Direction:
Reproduce the rows verbatim, beginning at the line that contains "This screenshot has width=1568, height=554." and ending after the line that contains "Action: (x=274, y=295)".

Input material:

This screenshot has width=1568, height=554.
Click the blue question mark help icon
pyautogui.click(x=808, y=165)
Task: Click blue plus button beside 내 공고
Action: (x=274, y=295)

==

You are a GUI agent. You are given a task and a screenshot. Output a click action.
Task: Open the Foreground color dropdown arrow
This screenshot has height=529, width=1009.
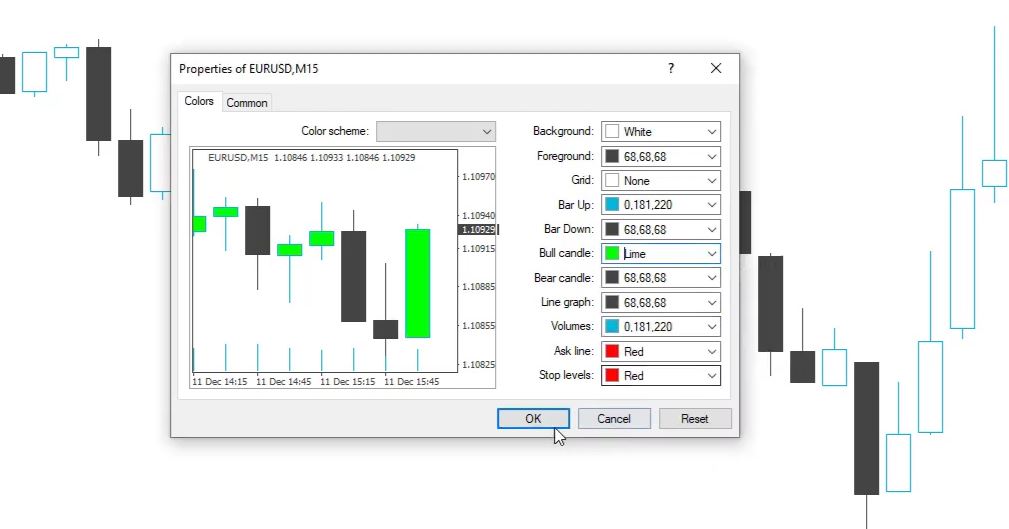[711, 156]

Task response:
This screenshot has width=1568, height=554.
Click the blue question mark help icon
pyautogui.click(x=808, y=165)
Task: Click blue plus button beside 내 공고
Action: (x=274, y=295)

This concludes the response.